Teks Sumber:
-- -- --
Jenis-jenis prostitusi dapat dibagi beberapa macam, berdasarkan aktivitasnya prostitusi dibagi menjadi.
1.  Prostitusi yang terdaftar
Prostitusi yang pelakunya diawasi oleh pemerintah, kepolisan dan bekerjasama dengan lembaga sosial dan lembaga kesehatan.
2.  Prostitusi yang tidak terdaftar
Termasuk dalam kelompok ini adalah mereka yang melakukan prostitusi secara gelap-gelapan dan liar, baik secara perorangan maupun dalam kelompok. Perbuatannya tidak terorganisasi dan tidak memiliki tempat tertentu.

Menurut jumlahnya, prostitusi dapat dibagi dalam:
1.  Prostitusi yang beroperasi secara individual; merupakan single operator
2.  Prostitusi yang bekerja dengan bantuan organisasi dan sindikat yang teratur dan rapih. Jadi mereka tidak bekerja sendiri, melainkan diatur melalui satu siste kerja organisasi.

Sedangkan, menurut tempat penggolongan atau lokasinya, prostitusi dibagi menjadi:
1.  Segregasi atau lokalisasi, merupakan tempat pelacuran yang terisolir atau terpisah dari kompleks penduduk lainnya.
2.  Rumah-rumah panggilan atau call house. Rumah-panggilan merupakan suatu tempat prostitusi yang berbentuk rumah bias di tengah lingkungan kampung atau lingkungan penduduk baik-baik, yang secara gelap menyediakan wanita pelacur.
3.  Dibalik front –organisasi atau dibalik bisnis-bisnis terhormat. Contohnya, salon kecantikan, tempat pemandian uap, tempat pijat.
-- -- --
Data:
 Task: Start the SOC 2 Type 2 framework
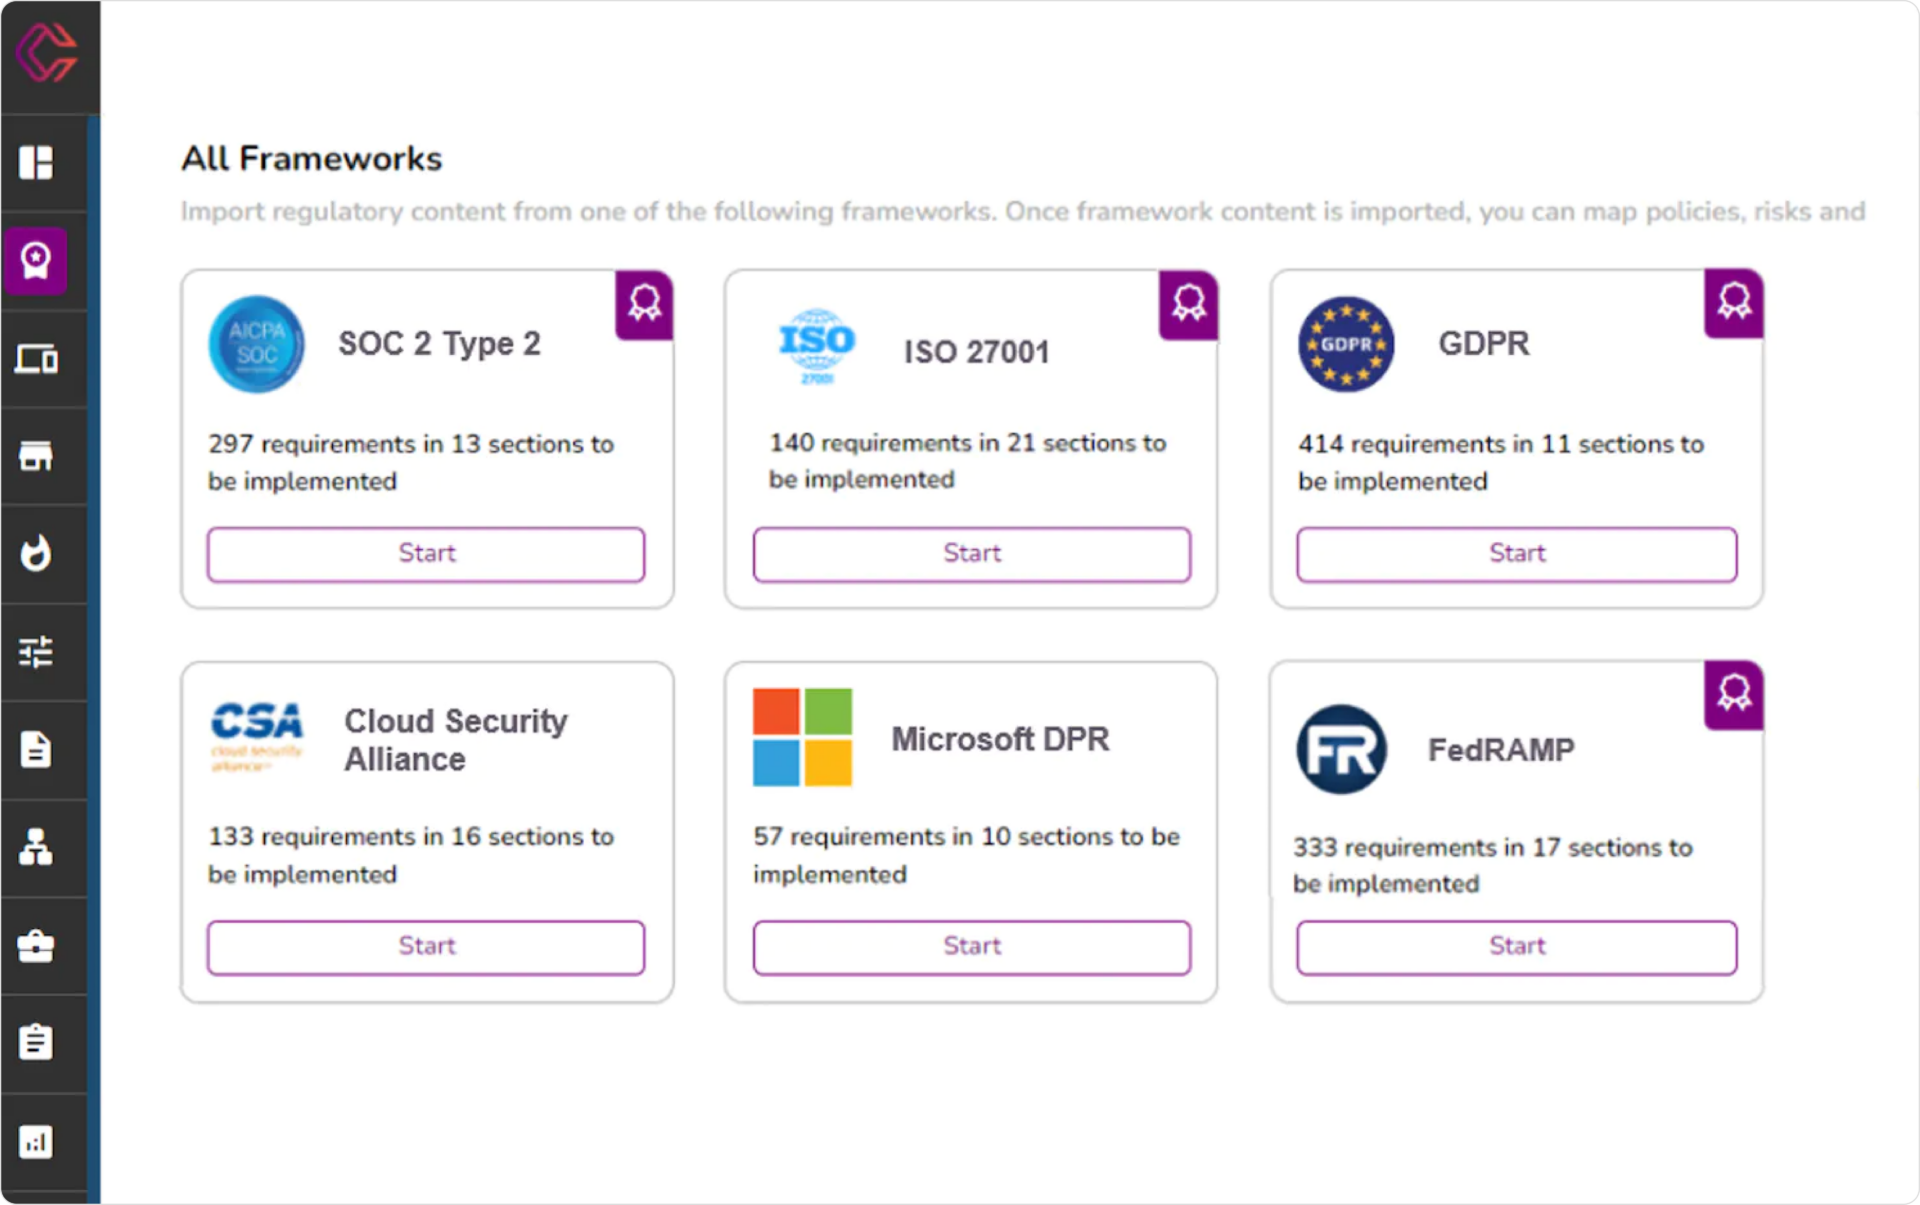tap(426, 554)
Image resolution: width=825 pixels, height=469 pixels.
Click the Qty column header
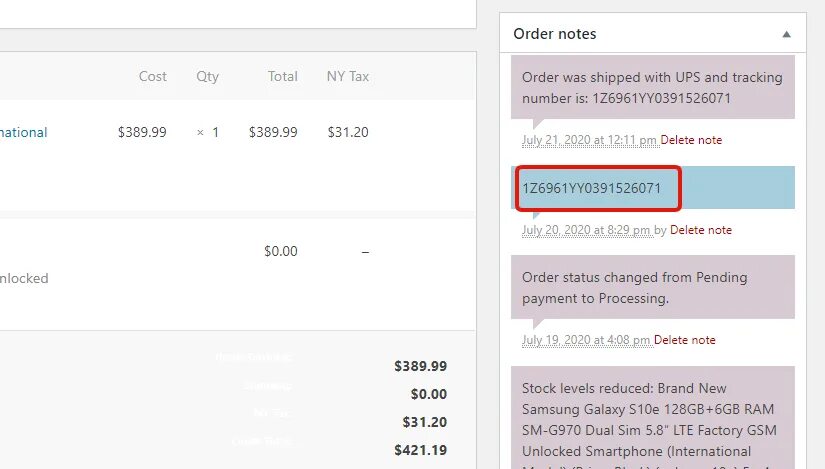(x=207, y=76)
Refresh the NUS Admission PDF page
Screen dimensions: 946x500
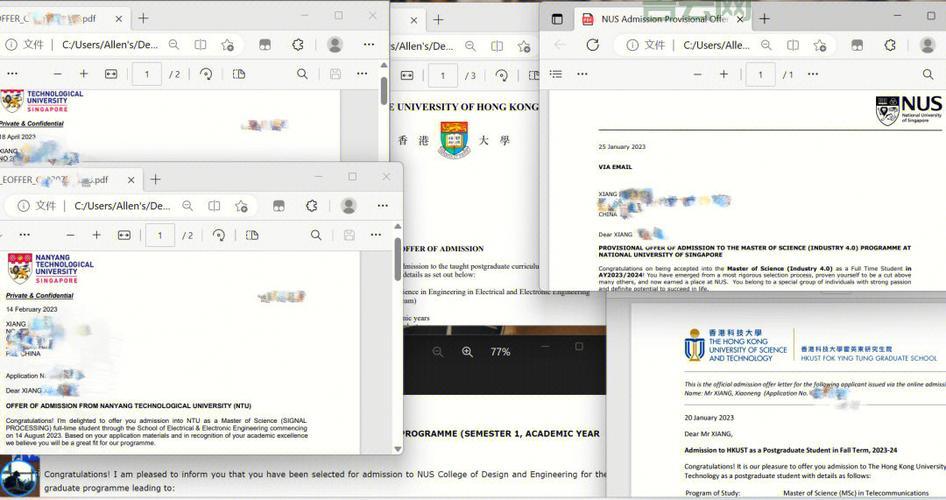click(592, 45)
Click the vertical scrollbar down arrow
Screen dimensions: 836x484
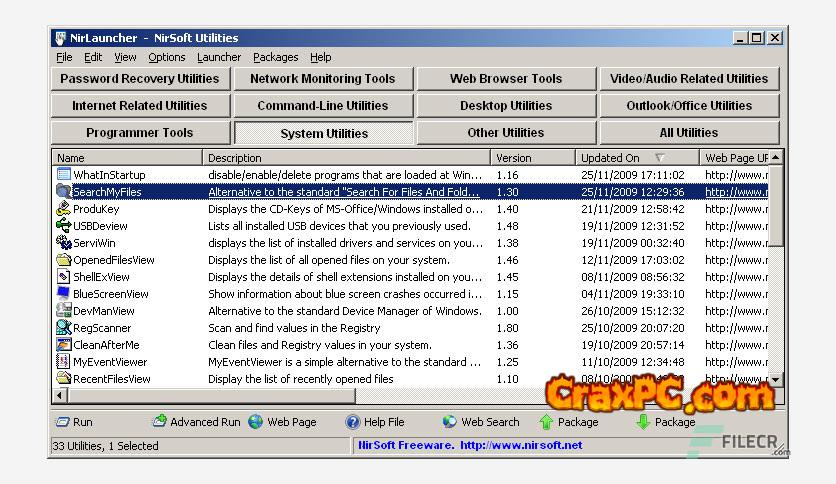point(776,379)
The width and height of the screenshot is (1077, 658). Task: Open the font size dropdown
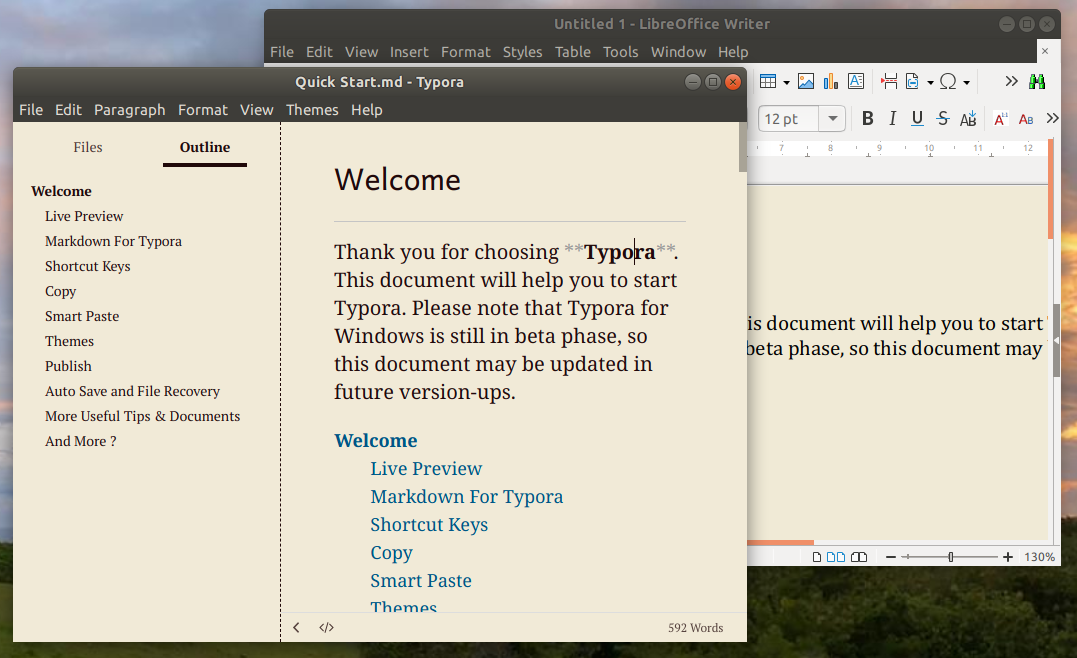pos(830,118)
-- -- --
Tugas Anda:
1. Salin kata demi kata bagian teks tentang jenis-jenis prostitusi, mulai dari "1.  Prostitusi yang terdaftar" dan terus hingga "kompleks penduduk lainnya.".
2. Ubah baris-baris catatan, mulai dari baris yang memuat "Refresh the NUS Admission PDF page" dan terus hingga akhir catatan, menjadi tabel Markdown dengan kolom "No" dan "Isi", tanpa baris kosong. Jangan sertakan gambar dalam jawaban.
Teks dan catatan tersebut tidak saling berkaitan.

Hasil Setiap Tugas:
1.
1.  Prostitusi yang terdaftar
Prostitusi yang pelakunya diawasi oleh pemerintah, kepolisan dan bekerjasama dengan lembaga sosial dan lembaga kesehatan.
2.  Prostitusi yang tidak terdaftar
Termasuk dalam kelompok ini adalah mereka yang melakukan prostitusi secara gelap-gelapan dan liar, baik secara perorangan maupun dalam kelompok. Perbuatannya tidak terorganisasi dan tidak memiliki tempat tertentu.

Menurut jumlahnya, prostitusi dapat dibagi dalam:
1.  Prostitusi yang beroperasi secara individual; merupakan single operator
2.  Prostitusi yang bekerja dengan bantuan organisasi dan sindikat yang teratur dan rapih. Jadi mereka tidak bekerja sendiri, melainkan diatur melalui satu siste kerja organisasi.

Sedangkan, menurut tempat penggolongan atau lokasinya, prostitusi dibagi menjadi:
1.  Segregasi atau lokalisasi, merupakan tempat pelacuran yang terisolir atau terpisah dari kompleks penduduk lainnya.

2.
| No | Isi |
|---|---|
| 1 | Refresh the NUS Admission PDF page |
| 2 | Screen dimensions: 946x500 |
| 3 | click(592, 45) |
| 4 | Click the vertical scrollbar down arrow |
| 5 | Screen dimensions: 836x484 |
| 6 | point(776,379) |
| 7 | The width and height of the screenshot is (1077, 658). Task: Open the font size dropdown |
| 8 | pos(830,118) |